## Begin EXTRACT PROVIDED

Results of Operations

Nine Months Ended March 31, 2004 Compared to Nine months Ended March 31, 2003

     Revenues. Revenues for the nine months ended March 31, 2004 (“Interim 2004”) were $116.8 million; a decrease of $1.7 million or 1.4% compared to the nine months ended March 31, 2003 (“Interim 2003”). The decrease in revenues in Interim 2004 were primarily a result of an increase of $2.9 million or 9.1% in Contract Services, offset by a $4.6 million or 5.3% decrease in Operated Equipment Rental Services. The decrease in total revenues is attributable to a continuing weakness in the non-residential construction market and uncertainty in government spending.

     Gross Profit. Gross profit totaled $26.2 million in Interim 2004, an increase of $2.0 million or 8.3% from Interim 2003. Gross profit as a percentage of revenues increased from 20.4% in Interim 2003 to 22.4% in Interim 2004. The increase in gross profit from Interim 2003 to Interim 2004 is primarily attributable to significant profits from a major project and the successful settlement of an outstanding claim.

     General and Administrative Expenses. General and administrative expenses were $21.7 million in Interim 2004 compared to $20.6 million in Interim 2003. As a percent of revenues, general and administrative expenses were 18.6% in Interim 2004 compared to 17.4% in Interim 2003. The increase in general and administrative expenses of $1.1 million in Interim 2004 is primarily attributable to an increase of $1.3 million in incentive compensation and $0.3 million in outside professional service, partially offset by decreases of $0.4 million in salary and associated taxes, $0.3 million in depreciation, and $0.1 million in communication expense.

## End EXTRACT PROVIDED
## Begin DATASET EXTRACT

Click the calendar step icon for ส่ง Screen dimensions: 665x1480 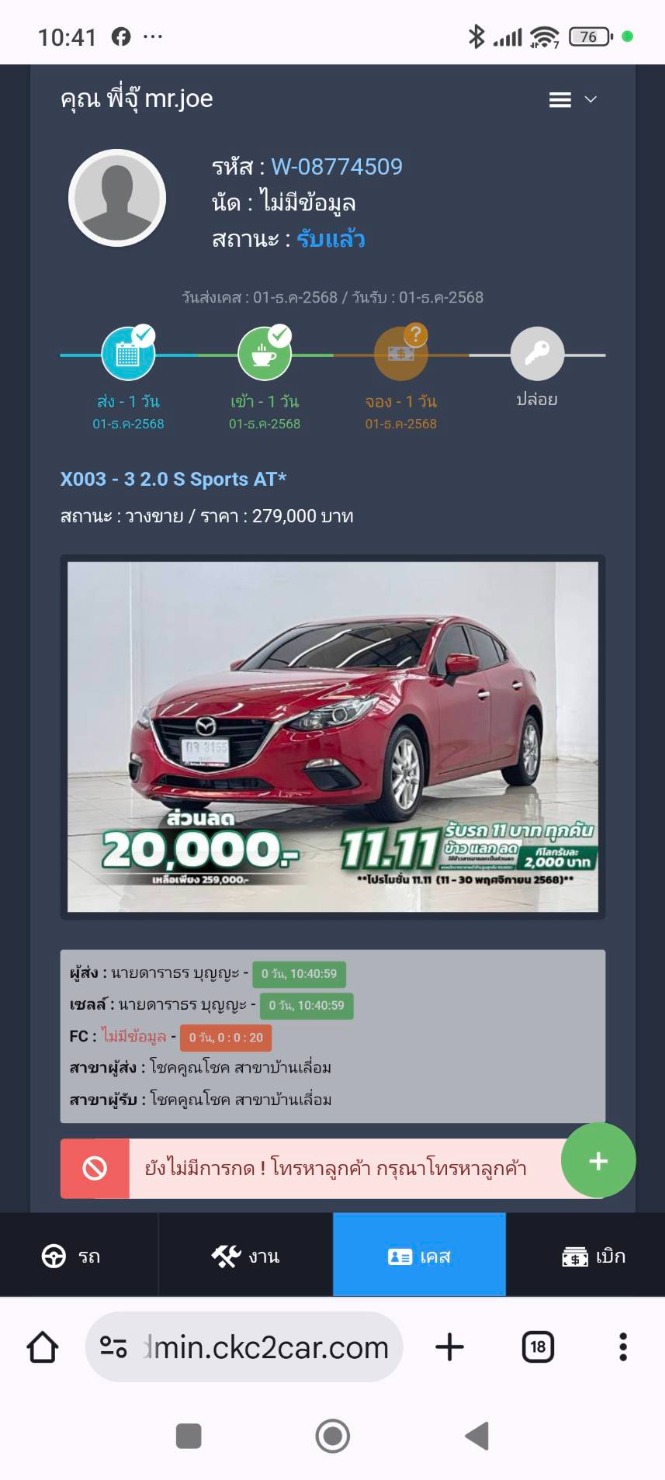point(129,354)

## End DATASET EXTRACT

- _EXERCISE DETAILS_
Please reproduce the results-of-operations text above word for word, starting at "Nine Months Ended March 31, 2004 Compared" and ending at "in government spending.".

- _COMPLETE OUTPUT_
Nine Months Ended March 31, 2004 Compared to Nine months Ended March 31, 2003

     Revenues. Revenues for the nine months ended March 31, 2004 (“Interim 2004”) were $116.8 million; a decrease of $1.7 million or 1.4% compared to the nine months ended March 31, 2003 (“Interim 2003”). The decrease in revenues in Interim 2004 were primarily a result of an increase of $2.9 million or 9.1% in Contract Services, offset by a $4.6 million or 5.3% decrease in Operated Equipment Rental Services. The decrease in total revenues is attributable to a continuing weakness in the non-residential construction market and uncertainty in government spending.